Regulation of Directors' Duty to Avoid Competition and Conflict of Interest Transactions under Japanese Corporate Law

General Corporate

Regulation of Directors' Duty to Avoid Competition and Conflict of Interest Transactions under Japanese Corporate Law

In the management of Japanese companies, directors possess extensive authority to drive business forward. However, this significant power is balanced by stringent duties designed to protect the interests of the company and its shareholders. To prevent directors from prioritizing their own interests over those of the company, Japanese Corporate Law has established various regulations. Among these, two particularly important rules that directors of companies operating in Japan should always be mindful of are the ‘duty to avoid conflicts of interest’ and the rules regarding ‘transactions with a conflict of interest.’ These regulations are not intended to unduly restrict the legitimate economic activities of directors. Rather, they exist to prevent the unfair use or damage of valuable management resources such as business opportunities, customer information, know-how, and assets by the management themselves. Correct understanding and adherence to these rules are essential for ensuring sound corporate governance, maintaining trust from shareholders, and sustaining the company’s continuous growth. This article provides a detailed professional analysis of these two crucial duties under Japanese Corporate Law, including their specific content, the necessary procedures for compliance, and the serious legal liabilities that arise from violations, illustrated with actual case examples.

The Duty of Non-Competition for Directors Under Japanese Corporate Law

The duty of non-competition for directors is a regulation designed to prevent directors from engaging in activities that compete with the company’s business and unjustly harm the company’s interests.

The Basis and Content of the Non-Competition Obligation Under Japanese Corporate Law

The direct legal basis for this obligation is found in Article 356, Paragraph 1, Item 1 of the Japanese Companies Act. This provision stipulates that directors must obtain prior approval from the company when they intend to “engage in a transaction that belongs to the category of business of the stock company for themselves or a third party.” This obligation applies to all directors, including the representative director and non-executive directors who do not participate in business execution.

The term “transaction that belongs to the category of business of the company” refers to transactions that compete with the business the company conducts as stated in its articles of incorporation and is currently engaged in. The interpretation of this is broad; for example, there are court cases where it has been interpreted to include not only the sale of products if the company is in manufacturing but also transactions for purchasing raw materials essential for conducting business.

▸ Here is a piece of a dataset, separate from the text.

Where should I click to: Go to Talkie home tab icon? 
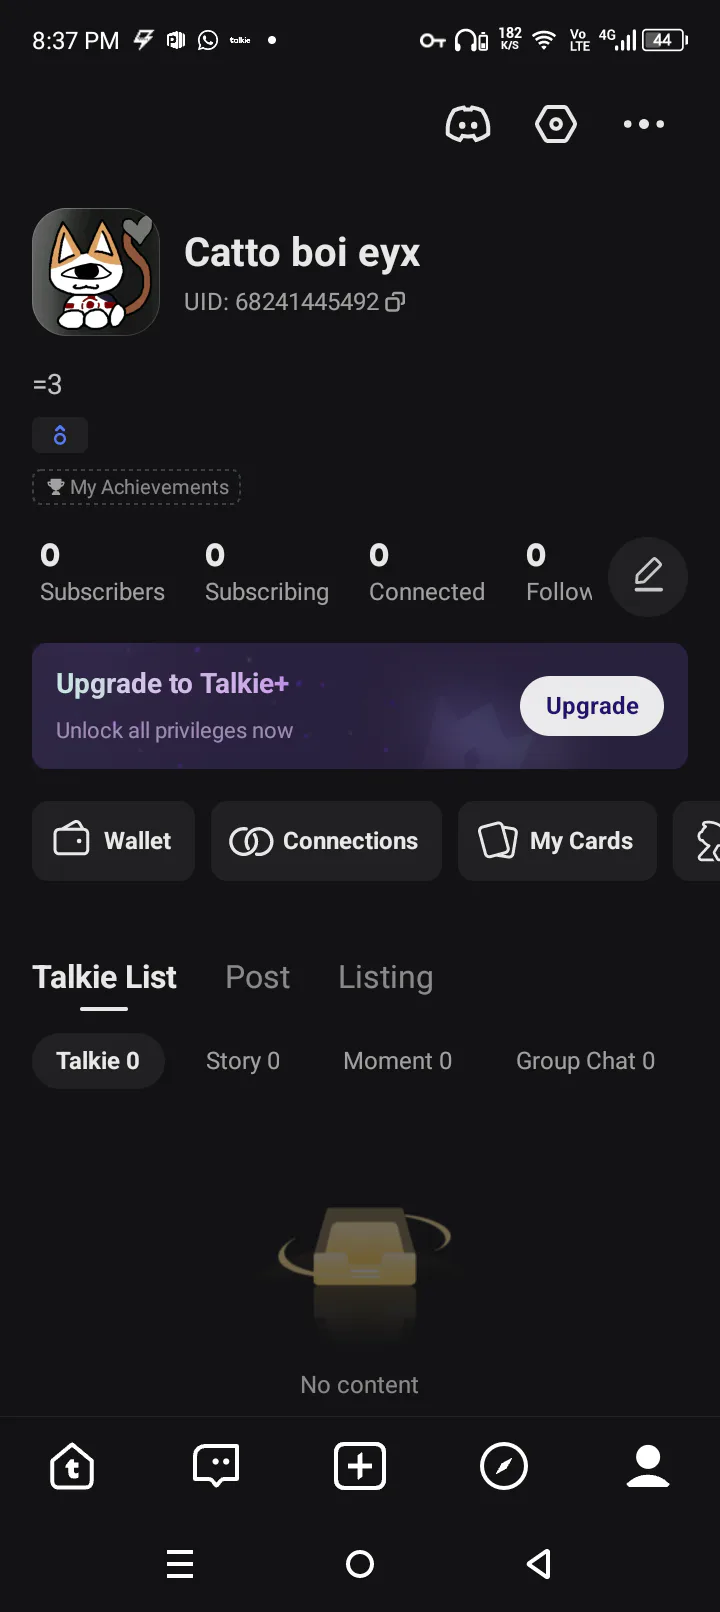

Furthermore, this obligation also protects the company’s future business opportunities. Case law has determined that even if the company has not yet entered a business field, if there are concrete plans and preparations underway to do so, such business is considered to be included in the “category of business of the company.” This is intended to prevent directors from using their position to preemptively take advantage of the company’s strategic business plans and deprive the company of benefits (opportunities) it would have otherwise gained. This concept demonstrates that the director’s obligations not only protect the current business but also safeguard the company’s potential for future growth from a strategic perspective.

Approval Procedures

When a director intends to engage in a competing transaction, they must go through the appropriate approval procedures. The approving authority varies depending on whether the company has a board of directors. For companies with a board of directors, the approval of the board is required, whereas for companies without a board of directors, the approval of the shareholders’ meeting is necessary. This is stipulated by Article 365, Paragraph 1 of the Japanese Companies Act.  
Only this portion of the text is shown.